### BRIEF
Below is a block of entries; repeat exactly the lines starting at the line that contains "Publicar (1158, 23)" and ending at the line that contains "July 2025 (57, 1739)", both included.

[Pixel coordinate grounding data]
>>>
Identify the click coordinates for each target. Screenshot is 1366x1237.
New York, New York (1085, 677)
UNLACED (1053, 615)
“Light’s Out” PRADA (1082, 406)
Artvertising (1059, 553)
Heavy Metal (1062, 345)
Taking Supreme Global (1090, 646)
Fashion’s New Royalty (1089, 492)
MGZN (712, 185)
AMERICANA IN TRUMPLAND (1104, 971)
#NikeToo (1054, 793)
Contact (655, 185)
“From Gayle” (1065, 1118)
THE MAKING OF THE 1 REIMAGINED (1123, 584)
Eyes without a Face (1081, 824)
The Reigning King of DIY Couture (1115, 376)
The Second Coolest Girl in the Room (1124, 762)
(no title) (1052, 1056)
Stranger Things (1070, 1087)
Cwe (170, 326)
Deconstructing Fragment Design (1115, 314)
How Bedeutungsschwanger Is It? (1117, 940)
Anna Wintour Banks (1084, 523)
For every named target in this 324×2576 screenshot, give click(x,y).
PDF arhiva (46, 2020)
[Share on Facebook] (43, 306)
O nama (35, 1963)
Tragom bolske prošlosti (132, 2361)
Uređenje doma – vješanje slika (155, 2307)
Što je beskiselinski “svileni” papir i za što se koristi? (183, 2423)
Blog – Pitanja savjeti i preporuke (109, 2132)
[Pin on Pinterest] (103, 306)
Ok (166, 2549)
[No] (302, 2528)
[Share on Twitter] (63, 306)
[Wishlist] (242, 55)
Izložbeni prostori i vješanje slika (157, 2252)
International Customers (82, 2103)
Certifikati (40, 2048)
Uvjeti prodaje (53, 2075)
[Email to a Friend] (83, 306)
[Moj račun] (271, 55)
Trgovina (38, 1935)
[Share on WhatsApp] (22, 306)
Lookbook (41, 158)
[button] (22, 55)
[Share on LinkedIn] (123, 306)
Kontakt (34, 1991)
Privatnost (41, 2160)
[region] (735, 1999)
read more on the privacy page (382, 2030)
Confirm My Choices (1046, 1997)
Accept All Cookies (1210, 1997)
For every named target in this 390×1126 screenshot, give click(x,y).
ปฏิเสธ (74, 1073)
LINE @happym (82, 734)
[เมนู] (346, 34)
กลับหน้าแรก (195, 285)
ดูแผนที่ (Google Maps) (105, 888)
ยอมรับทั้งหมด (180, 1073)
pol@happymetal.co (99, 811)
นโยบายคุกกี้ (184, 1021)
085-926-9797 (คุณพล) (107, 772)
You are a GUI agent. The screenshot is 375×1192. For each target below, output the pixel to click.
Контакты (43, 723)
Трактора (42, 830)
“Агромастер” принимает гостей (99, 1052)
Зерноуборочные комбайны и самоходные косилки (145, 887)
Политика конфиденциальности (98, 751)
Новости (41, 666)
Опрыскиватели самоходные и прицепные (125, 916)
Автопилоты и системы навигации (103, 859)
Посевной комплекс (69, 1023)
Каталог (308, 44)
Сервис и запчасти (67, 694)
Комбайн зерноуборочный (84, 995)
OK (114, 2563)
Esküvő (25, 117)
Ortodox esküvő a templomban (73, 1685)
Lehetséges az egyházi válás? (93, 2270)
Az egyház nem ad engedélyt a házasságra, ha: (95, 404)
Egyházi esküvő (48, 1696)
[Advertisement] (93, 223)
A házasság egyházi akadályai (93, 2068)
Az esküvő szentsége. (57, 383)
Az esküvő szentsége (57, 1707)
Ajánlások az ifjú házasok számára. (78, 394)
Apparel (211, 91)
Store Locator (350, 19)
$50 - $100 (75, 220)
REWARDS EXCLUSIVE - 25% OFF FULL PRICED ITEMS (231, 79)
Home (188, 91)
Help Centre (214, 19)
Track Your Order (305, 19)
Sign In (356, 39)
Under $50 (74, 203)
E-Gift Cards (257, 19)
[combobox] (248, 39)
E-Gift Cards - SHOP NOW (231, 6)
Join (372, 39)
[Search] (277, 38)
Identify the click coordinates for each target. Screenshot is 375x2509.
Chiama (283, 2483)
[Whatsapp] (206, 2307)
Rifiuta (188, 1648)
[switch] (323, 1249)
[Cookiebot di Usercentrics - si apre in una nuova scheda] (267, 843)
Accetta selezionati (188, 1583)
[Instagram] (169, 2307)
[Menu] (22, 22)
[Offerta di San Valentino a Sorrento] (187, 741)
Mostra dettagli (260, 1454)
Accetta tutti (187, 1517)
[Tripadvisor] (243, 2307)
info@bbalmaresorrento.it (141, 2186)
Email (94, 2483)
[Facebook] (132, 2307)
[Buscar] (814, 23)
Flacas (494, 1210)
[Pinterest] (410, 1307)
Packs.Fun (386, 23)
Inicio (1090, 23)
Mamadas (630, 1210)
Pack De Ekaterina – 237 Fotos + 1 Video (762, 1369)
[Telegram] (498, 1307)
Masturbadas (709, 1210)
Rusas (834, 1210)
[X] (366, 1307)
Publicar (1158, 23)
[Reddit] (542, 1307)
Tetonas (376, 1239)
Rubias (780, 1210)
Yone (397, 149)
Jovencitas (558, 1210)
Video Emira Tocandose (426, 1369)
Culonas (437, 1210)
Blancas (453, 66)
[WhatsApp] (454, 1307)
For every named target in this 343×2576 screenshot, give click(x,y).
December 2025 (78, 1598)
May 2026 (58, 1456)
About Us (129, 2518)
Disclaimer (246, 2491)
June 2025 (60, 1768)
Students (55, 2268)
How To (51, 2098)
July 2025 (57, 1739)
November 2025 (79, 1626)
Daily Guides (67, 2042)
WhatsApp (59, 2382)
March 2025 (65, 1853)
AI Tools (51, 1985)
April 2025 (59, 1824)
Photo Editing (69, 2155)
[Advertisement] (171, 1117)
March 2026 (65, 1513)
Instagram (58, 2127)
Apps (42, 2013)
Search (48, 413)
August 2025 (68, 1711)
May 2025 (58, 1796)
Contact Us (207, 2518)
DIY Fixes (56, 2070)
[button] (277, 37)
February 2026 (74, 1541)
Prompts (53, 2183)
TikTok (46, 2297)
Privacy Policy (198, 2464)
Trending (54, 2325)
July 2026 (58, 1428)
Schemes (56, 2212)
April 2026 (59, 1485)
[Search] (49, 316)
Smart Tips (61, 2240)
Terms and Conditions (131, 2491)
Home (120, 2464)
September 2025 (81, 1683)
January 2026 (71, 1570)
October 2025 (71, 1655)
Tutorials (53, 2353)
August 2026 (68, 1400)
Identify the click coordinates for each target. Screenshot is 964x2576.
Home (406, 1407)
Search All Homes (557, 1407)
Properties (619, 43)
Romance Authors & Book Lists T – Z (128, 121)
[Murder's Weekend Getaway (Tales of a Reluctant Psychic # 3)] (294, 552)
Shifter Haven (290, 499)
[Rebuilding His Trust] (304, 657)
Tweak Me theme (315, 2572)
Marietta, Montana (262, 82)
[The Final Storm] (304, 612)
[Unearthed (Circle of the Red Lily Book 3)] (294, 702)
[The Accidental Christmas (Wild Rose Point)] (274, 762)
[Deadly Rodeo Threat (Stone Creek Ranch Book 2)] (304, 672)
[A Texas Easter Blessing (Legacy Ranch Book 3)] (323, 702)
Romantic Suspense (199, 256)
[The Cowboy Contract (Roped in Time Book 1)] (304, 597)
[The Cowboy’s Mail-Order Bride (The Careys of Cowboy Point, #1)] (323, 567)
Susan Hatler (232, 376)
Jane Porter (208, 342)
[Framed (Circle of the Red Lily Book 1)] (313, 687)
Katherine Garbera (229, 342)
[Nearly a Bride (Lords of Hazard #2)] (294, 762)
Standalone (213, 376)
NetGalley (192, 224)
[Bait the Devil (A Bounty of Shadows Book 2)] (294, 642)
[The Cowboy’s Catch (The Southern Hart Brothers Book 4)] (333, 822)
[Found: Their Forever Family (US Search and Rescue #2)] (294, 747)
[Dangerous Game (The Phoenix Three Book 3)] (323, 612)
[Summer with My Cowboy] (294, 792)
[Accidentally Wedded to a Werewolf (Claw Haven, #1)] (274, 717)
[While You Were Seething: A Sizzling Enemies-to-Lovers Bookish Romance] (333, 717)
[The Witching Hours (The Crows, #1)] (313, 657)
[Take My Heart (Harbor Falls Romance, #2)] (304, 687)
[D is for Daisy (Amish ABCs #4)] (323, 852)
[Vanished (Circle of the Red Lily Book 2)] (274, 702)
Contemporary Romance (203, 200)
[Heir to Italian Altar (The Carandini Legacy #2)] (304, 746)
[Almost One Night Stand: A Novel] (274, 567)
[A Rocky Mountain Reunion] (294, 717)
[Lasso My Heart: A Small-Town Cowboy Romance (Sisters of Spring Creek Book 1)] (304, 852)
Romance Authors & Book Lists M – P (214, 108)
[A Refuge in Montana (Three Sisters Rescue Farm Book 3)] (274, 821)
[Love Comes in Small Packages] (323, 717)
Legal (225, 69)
<<<
### RESPONSE TO THE TASK
Publicar (1158, 23)
[Reddit] (542, 1307)
Tetonas (376, 1239)
Rubias (780, 1210)
Yone (397, 149)
Jovencitas (558, 1210)
Video Emira Tocandose (426, 1369)
Culonas (437, 1210)
Blancas (453, 66)
[WhatsApp] (454, 1307)
For every named target in this 343×2576 screenshot, give click(x,y).
December 2025 (78, 1598)
May 2026 (58, 1456)
About Us (129, 2518)
Disclaimer (246, 2491)
June 2025 (60, 1768)
Students (55, 2268)
How To (51, 2098)
July 2025 (57, 1739)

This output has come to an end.